- GIVEN REQUEST -
Report each line of the records that contains the word "height". Case counts.
───── EXTRACTED ENTRIES ─────
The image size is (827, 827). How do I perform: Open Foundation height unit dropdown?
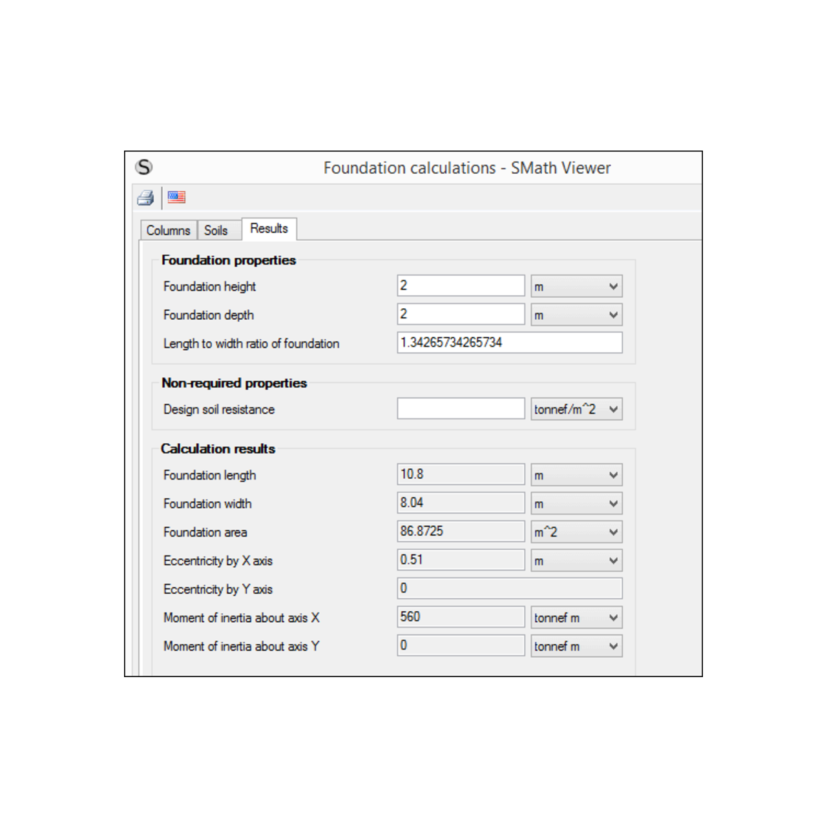click(576, 286)
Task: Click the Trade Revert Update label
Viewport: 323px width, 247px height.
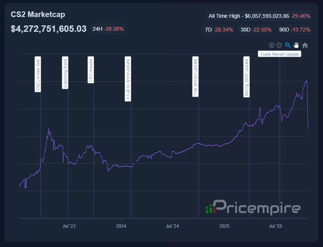Action: click(x=279, y=54)
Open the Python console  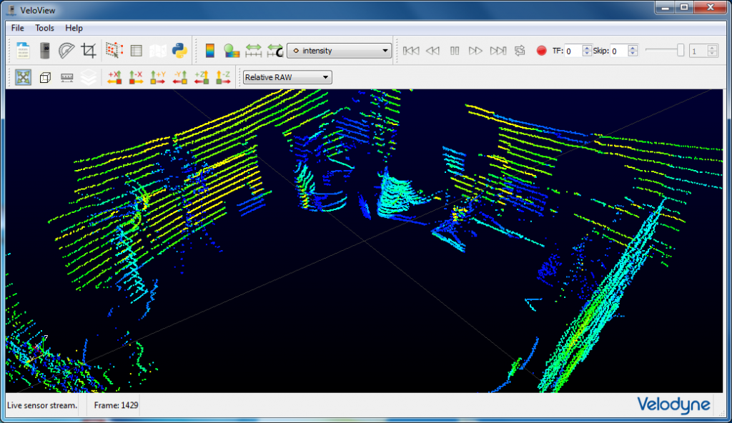(x=180, y=50)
─────
- RESPONSE TO THE TASK -
The image size is (827, 827). How do I perform: Open Foundation height unit dropdown?
Viewport: 323px width, 247px height.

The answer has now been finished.